Present the following lines as a numbered list, omitting any blank lines.
----- Data supplied
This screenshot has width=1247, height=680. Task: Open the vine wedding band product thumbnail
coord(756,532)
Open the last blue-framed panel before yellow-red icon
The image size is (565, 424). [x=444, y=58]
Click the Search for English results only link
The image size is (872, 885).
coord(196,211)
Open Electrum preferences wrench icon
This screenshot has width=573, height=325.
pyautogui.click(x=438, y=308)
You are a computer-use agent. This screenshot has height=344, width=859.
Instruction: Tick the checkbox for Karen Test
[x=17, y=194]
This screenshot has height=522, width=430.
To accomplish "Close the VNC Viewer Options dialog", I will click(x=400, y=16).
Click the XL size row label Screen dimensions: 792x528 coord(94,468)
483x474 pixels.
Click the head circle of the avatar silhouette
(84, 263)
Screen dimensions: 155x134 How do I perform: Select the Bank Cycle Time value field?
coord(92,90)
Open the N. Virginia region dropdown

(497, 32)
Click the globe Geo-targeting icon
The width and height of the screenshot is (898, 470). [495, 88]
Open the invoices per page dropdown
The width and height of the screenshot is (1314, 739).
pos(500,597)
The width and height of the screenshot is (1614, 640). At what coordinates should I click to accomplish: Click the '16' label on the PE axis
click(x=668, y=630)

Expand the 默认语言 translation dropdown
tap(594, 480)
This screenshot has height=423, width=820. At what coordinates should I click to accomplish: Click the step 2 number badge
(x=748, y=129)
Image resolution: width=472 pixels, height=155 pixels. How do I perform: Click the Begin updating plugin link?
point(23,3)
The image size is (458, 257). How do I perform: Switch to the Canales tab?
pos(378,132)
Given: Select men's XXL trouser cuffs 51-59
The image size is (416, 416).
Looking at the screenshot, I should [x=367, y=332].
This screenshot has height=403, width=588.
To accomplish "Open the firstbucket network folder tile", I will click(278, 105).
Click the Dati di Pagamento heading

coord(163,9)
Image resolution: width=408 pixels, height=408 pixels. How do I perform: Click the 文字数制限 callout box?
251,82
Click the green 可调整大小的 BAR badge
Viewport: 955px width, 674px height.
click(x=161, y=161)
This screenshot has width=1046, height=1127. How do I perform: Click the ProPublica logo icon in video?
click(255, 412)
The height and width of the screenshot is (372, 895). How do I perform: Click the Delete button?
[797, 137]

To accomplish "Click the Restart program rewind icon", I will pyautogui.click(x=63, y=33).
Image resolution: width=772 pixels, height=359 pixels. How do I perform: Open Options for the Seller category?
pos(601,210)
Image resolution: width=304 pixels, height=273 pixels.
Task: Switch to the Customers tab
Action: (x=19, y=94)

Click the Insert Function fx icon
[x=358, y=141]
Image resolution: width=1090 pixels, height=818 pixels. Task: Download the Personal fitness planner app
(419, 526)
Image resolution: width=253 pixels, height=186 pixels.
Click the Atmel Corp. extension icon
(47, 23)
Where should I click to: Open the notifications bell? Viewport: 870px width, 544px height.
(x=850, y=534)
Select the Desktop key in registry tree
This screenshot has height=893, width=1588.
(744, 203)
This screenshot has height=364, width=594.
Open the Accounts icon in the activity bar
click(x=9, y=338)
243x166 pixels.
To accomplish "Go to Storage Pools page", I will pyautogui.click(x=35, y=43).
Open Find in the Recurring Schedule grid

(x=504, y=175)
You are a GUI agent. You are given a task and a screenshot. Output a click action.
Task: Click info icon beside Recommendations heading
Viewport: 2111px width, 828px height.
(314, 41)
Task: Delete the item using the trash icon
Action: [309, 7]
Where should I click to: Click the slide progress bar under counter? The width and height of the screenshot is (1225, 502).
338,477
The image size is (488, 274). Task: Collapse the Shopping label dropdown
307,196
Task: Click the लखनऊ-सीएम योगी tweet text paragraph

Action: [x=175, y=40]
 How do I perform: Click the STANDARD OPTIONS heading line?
----------
## Result below
1. This screenshot has width=1247, height=680. Task: Open the vine wedding band product thumbnail
2. coord(756,532)
3. Open the last blue-framed panel before yellow-red icon
4. The image size is (565, 424). [x=444, y=58]
5. Click the Search for English results only link
6. The image size is (872, 885).
7. coord(196,211)
8. Open Electrum preferences wrench icon
9. This screenshot has width=573, height=325.
10. pyautogui.click(x=438, y=308)
11. You are a computer-use agent. This screenshot has height=344, width=859.
12. Instruction: Tick the checkbox for Karen Test
13. [x=17, y=194]
14. This screenshot has height=522, width=430.
15. To accomplish "Close the VNC Viewer Options dialog", I will click(x=400, y=16).
16. Click the XL size row label Screen dimensions: 792x528 coord(94,468)
17. 483x474 pixels.
18. Click the head circle of the avatar silhouette
19. (84, 263)
20. Screen dimensions: 155x134 How do I perform: Select the Bank Cycle Time value field?
21. coord(92,90)
22. Open the N. Virginia region dropdown
23. (497, 32)
24. Click the globe Geo-targeting icon
25. The width and height of the screenshot is (898, 470). [495, 88]
26. Open the invoices per page dropdown
27. The width and height of the screenshot is (1314, 739).
28. pos(500,597)
29. The width and height of the screenshot is (1614, 640). At what coordinates should I click to accomplish: Click the '16' label on the PE axis
30. click(x=668, y=630)
31. Expand the 默认语言 translation dropdown
32. tap(594, 480)
33. This screenshot has height=423, width=820. At what coordinates should I click to accomplish: Click the step 2 number badge
34. (x=748, y=129)
35. Image resolution: width=472 pixels, height=155 pixels. How do I perform: Click the Begin updating plugin link?
36. point(23,3)
37. The image size is (458, 257). How do I perform: Switch to the Canales tab?
38. pos(378,132)
39. Given: Select men's XXL trouser cuffs 51-59
40. The image size is (416, 416).
41. Looking at the screenshot, I should [x=367, y=332].
42. This screenshot has height=403, width=588.
43. To accomplish "Open the firstbucket network folder tile", I will click(278, 105).
44. Click the Dati di Pagamento heading
45. coord(163,9)
46. Image resolution: width=408 pixels, height=408 pixels. How do I perform: Click the 文字数制限 callout box?
47. 251,82
48. Click the green 可调整大小的 BAR badge
49. Viewport: 955px width, 674px height.
50. click(x=161, y=161)
51. This screenshot has width=1046, height=1127. How do I perform: Click the ProPublica logo icon in video?
52. click(255, 412)
53. The height and width of the screenshot is (372, 895). How do I perform: Click the Delete button?
54. [797, 137]
55. To accomplish "Click the Restart program rewind icon", I will pyautogui.click(x=63, y=33).
56. Image resolution: width=772 pixels, height=359 pixels. How do I perform: Open Options for the Seller category?
57. pos(601,210)
58. Image resolution: width=304 pixels, height=273 pixels.
59. Task: Switch to the Customers tab
60. Action: (x=19, y=94)
61. Click the Insert Function fx icon
62. [x=358, y=141]
63. Image resolution: width=1090 pixels, height=818 pixels. Task: Download the Personal fitness planner app
64. (419, 526)
65. Image resolution: width=253 pixels, height=186 pixels.
66. Click the Atmel Corp. extension icon
67. (47, 23)
68. Where should I click to: Open the notifications bell? Viewport: 870px width, 544px height.
69. (x=850, y=534)
70. Select the Desktop key in registry tree
71. This screenshot has height=893, width=1588.
72. (744, 203)
73. This screenshot has height=364, width=594.
74. Open the Accounts icon in the activity bar
75. click(x=9, y=338)
76. 243x166 pixels.
77. To accomplish "Go to Storage Pools page", I will pyautogui.click(x=35, y=43).
78. Open Find in the Recurring Schedule grid
79. (x=504, y=175)
80. You are a GUI agent. You are given a task and a screenshot. Output a click action.
81. Task: Click info icon beside Recommendations heading
82. Viewport: 2111px width, 828px height.
83. (314, 41)
84. Task: Delete the item using the trash icon
85. Action: [309, 7]
86. Where should I click to: Click the slide progress bar under counter? The width and height of the screenshot is (1225, 502).
87. 338,477
88. The image size is (488, 274). Task: Collapse the Shopping label dropdown
89. 307,196
90. Task: Click the लखनऊ-सीएम योगी tweet text paragraph
91. Action: [x=175, y=40]
92.  How do I perform: Click the STANDARD OPTIONS heading line?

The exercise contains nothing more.